É hora de desbloquear a economia baseada na floresta

3 de junho de 2025

*Estreia em português em31de maio no O Globo

Gustavo Martins, Lucca Rizzo, Sofia Carra*

O fotógrafo Sebastião Salgado nos ofereceu sua perspectiva sensível sobre a floresta e seu povo, por meio de um conjunto de obras que nos lembra que a natureza, a biodiversidade e a humanidade são inseparáveis. Ele, economista por formação, conseguiu traduzir conceitos científicos complexos em imagens, como rios voadores, e revelar os valores ancestrais, ecossistêmicos e sociais das florestas.

Embora essas percepções constituam uma parte significativa do trabalho do fotógrafo-economista, as florestas e seus benefícios permanecem em grande parte invisíveis para a economia global, contabilizados quase exclusivamente por meio de seu potencial madeireiro. Os modelos econômicos, financeiros e de políticas públicas geralmente ignoram o quanto uma floresta retorna em termos de água, ar, captura de carbono, empregos, alimentos, saúde pública, desenvolvimento e redução da inflação.

Não é por falta de economistas, estudos ou dados que essas variáveis não são consideradas. Pesquisas mostram que as florestas geram trilhões de dólares em serviços de ecossistema e sustentam um bilhão de pessoas no mundo. Entretanto, barreiras financeiras e regulatórias persistentes continuam a impedir a expansão da economia florestal, como exemplificado pela atual lacuna de financiamento. Dos US$ 460 bilhões anuais necessários para a conservação e restauração das florestas globais, menos de US$ 30 bilhões foram efetivamente desembolsados.

Os fóruns internacionais são essenciais para gerar maior engajamento de diferentes países e para iniciar a modernização do entendimento de como desenvolver métricas e instrumentos que possam promover economicamente a conservação e o uso sustentável das florestas. O Brasil, nesse sentido, tem desempenhado um papel de liderança, propondo agendas e medidas inovadoras que integram os ativos florestais nas principais discussões econômicas.

Conforme estabelecido no estudo recém-lançado Forest-Related Outcomes from Brazil's G20 Presidency, produzido pela NatureFinance com o apoio do Institute for Climate and Society (iCS), sob a presidência brasileira em 2024, o G20 alcançou um consenso significativo sobre a importância de liberar instrumentos financeiros e de seguro para permitir o uso sustentável das florestas.

A pioneira Iniciativa de Bioeconomia do G20 (GIB) trouxe a bioeconomia para um acordo multilateral pela primeira vez, com princípios que destacam como esse conjunto de atividades é fundamental para promover o crescimento econômico sustentável para os países do G20. Na Cúpula do G20, os chefes de Estado se comprometeram a mobilizar mais recursos financeiros para as florestas e sublinharam a relevância de iniciativas como o Tropical Forests Forever Fund (TFFF), um mecanismo ambicioso proposto pelo Brasil que visa arrecadar US$ 125 bilhões para remunerar os países em desenvolvimento por cada hectare de floresta tropical conservada.

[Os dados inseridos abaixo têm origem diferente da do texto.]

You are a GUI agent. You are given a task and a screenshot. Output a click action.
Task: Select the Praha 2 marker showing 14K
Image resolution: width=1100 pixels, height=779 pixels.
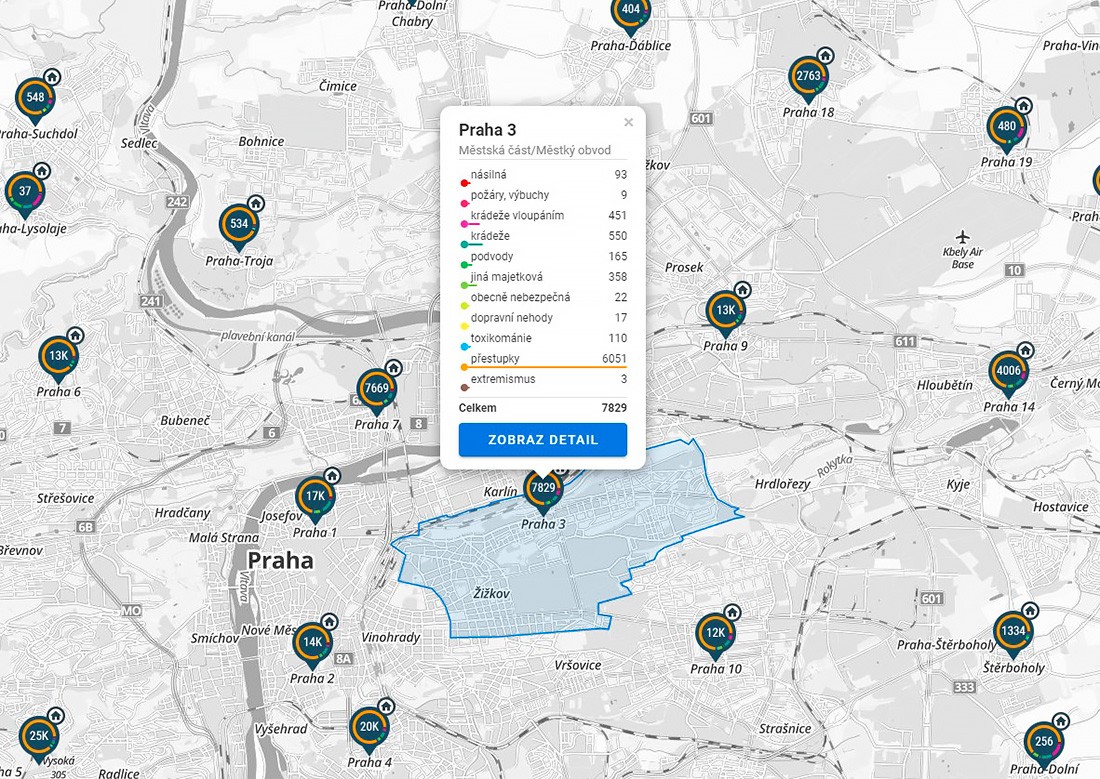312,643
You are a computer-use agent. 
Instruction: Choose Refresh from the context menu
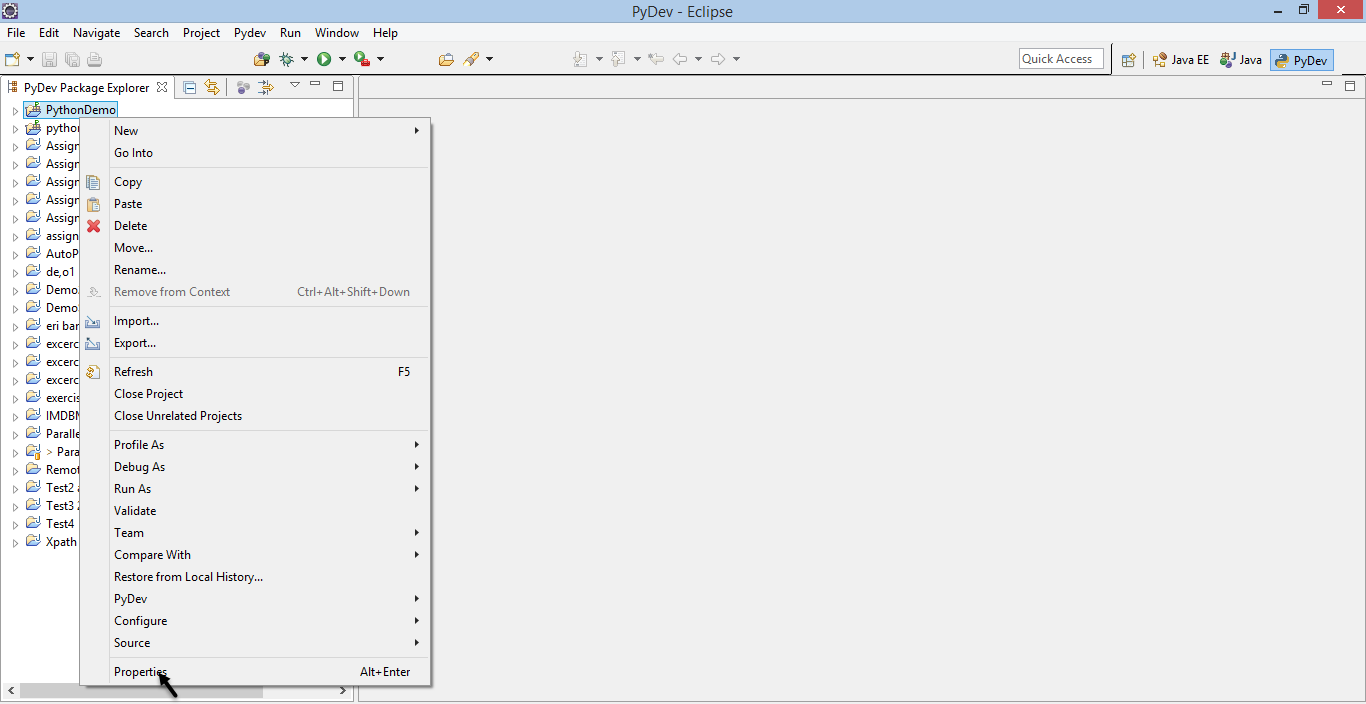[133, 372]
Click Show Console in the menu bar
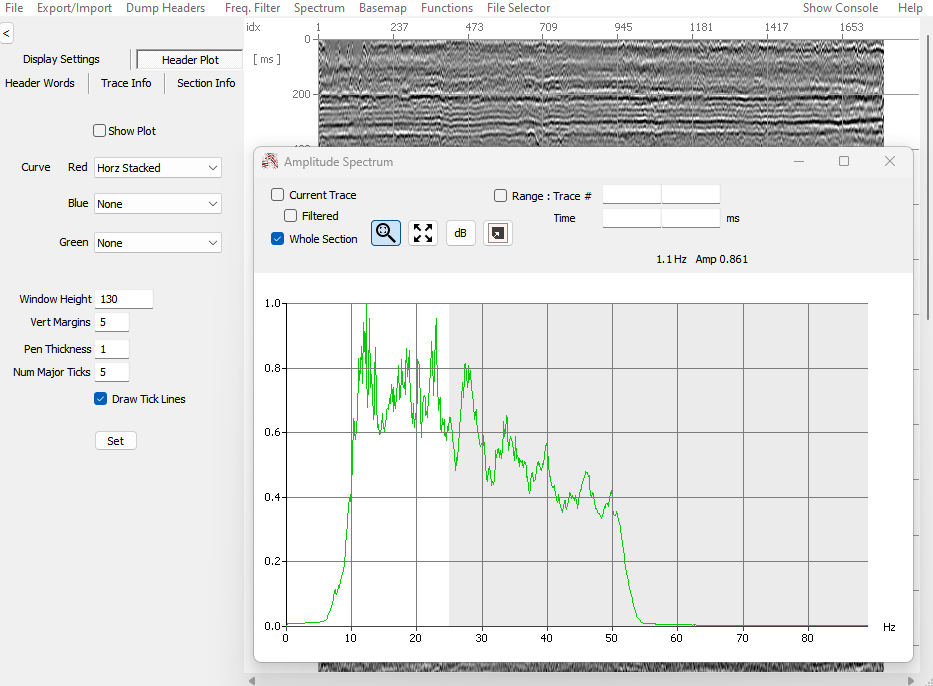This screenshot has height=686, width=933. tap(840, 8)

Essas conquistas, no entanto, enfrentam um contexto desafiador: crises de dívida soberana nos países em desenvolvimento e agendas ambientais enfraquecidas. Enquanto isso, à medida que os conflitos se intensificam, parte dos recursos dos países desenvolvidos, antes alocados para o combate às mudanças climáticas, foi redirecionada para gastos militares, minando o multilateralismo.

A mudança do paradigma econômico em torno das florestas busca não apenas combater as mudanças climáticas e preservar os serviços dos ecossistemas, mas também criar uma oportunidade estratégica para os países com ativos florestais significativos. Esses avanços diplomáticos refletem esse potencial, embora ainda seja essencial solidificar internamente o entendimento de que seus benefícios climáticos devem ser traduzidos e incorporados aos orçamentos públicos, sistemas de contabilidade e teses de investimento.

Enquanto o Brasil se prepara para a Cúpula do BRICS e para a COP30, o foco será a implementação doméstica dos compromissos internacionais sobre o clima, e este é um momento oportuno para pedir um novo modelo de desenvolvimento que coloque as florestas e a bioeconomia no centro das soluções climáticas e econômicas. A agenda florestal do Brasil tem uma influência global indiscutível e deve ser alavancada em todas as áreas, não apenas para a remoção de emissões, mas também para acelerar a transição energética, a inovação tecnológica e a economia de baixo carbono.

*Gustavo Martins é economista e associado sênior da NatureFinance, Lucca Rizzo é advogado e especialista sênior em Finanças Climáticas do Institute for Climate & Society, Sofia Carra é engenheira ambiental, PhD em ciências agrícolas e consultora.